Un juez del tribunal superior de Brasil ha ordenado el cierre inmediato de X (anteriormente conocida como Twitter) en todo el país, agravando una prolongada disputa entre Elon Musk y el poder judicial brasileño en torno a la libertad de expresión, cuentas de usuarios de extrema derecha y la difusión de desinformación.
El juez Alexandre de Moraes advirtió el miércoles a Musk que X podría ser bloqueada en Brasil si no cumplía con su orden de nombrar a un representante en el país, otorgándole un plazo de 24 horas para hacerlo. Desde principios de este mes, la empresa no cuenta con un representante legal en Brasil. En su fallo, De Moraes otorgó a los proveedores de servicios de internet y a las tiendas de aplicaciones cinco días para bloquear el acceso a X. La plataforma permanecerá cerrada hasta que se cumplan las órdenes del juez, y las personas o empresas que utilicen redes virtuales privadas (VPN) para acceder a X estarán sujetas a multas diarias de 50,000 reales (8,900 dólares).

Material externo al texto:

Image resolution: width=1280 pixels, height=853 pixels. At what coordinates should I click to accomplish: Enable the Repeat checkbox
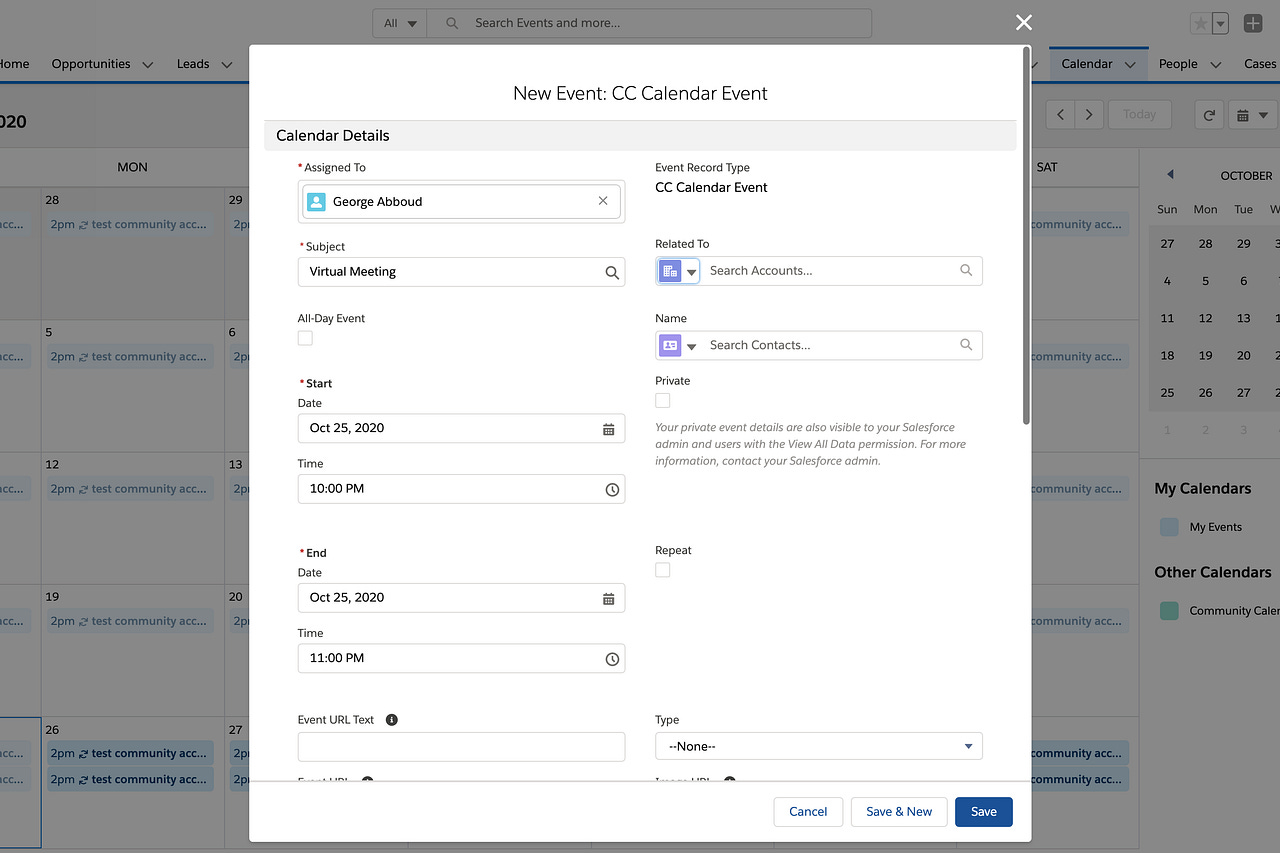pyautogui.click(x=662, y=570)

De Moraes señaló que Elon Musk ha mostrado “total falta de respeto por la soberanía brasileña” y por el poder judicial, presentándose como una entidad “supranacional e inmune a las leyes de cada país”. Brasil es un mercado importante para X, con alrededor de 40 millones de usuarios brasileños, según Emarketer.
X, a través de su página oficial de Asuntos Gubernamentales Globales, expresó su expectativa de que la plataforma fuera suspendida por no cumplir con las “órdenes ilegales de censurar a sus opositores políticos”. La empresa también denunció que De Moraes amenazó con encarcelar a su representante legal en Brasil y congeló sus cuentas bancarias tras su renuncia.

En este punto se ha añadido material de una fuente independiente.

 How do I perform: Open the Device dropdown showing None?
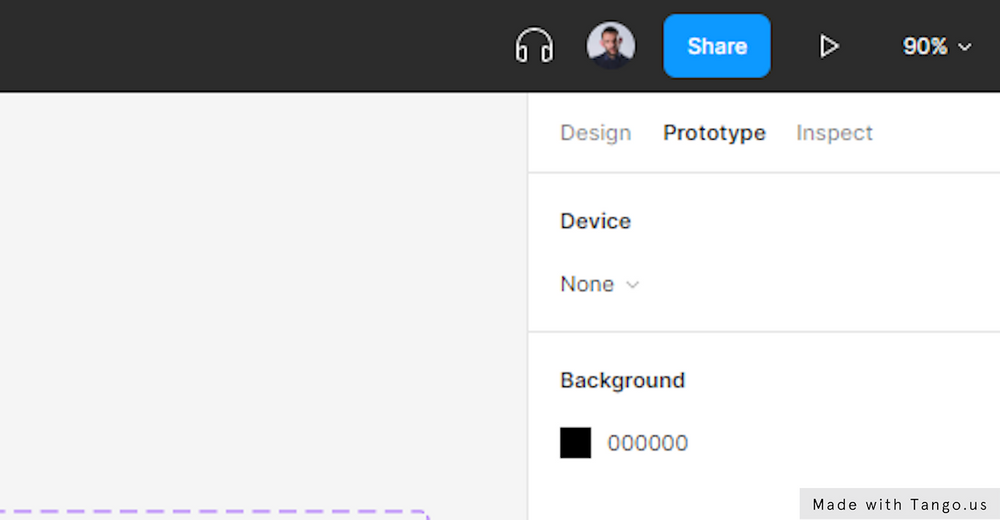click(x=599, y=284)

El enfrentamiento entre X y De Moraes ha sido largo, con la plataforma negándose a cumplir las órdenes de cerrar cuentas específicas, incluyendo las de legisladores afiliados al partido derechista del expresidente Jair Bolsonaro y activistas acusados de socavar la democracia brasileña. Musk ha argumentado repetidamente que las acciones del juez son censura, caracterizando a De Moraes como dictador y tirano.
Los defensores de De Moraes sostienen que sus acciones han sido legales y respaldadas por la mayoría del pleno del tribunal, con el objetivo de proteger la democracia brasileña. La decisión del juez se basa en la ley brasileña que exige que las empresas extranjeras tengan representación en el país para que puedan ser notificadas en procesos legales.
Según expertos, X podría estar fuera de servicio en Brasil tan sólo 12 horas después de que los operadores reciban las instrucciones de De Moraes, dado que el cierre es sencillo de implementar y la disputa ha sido muy publicitada.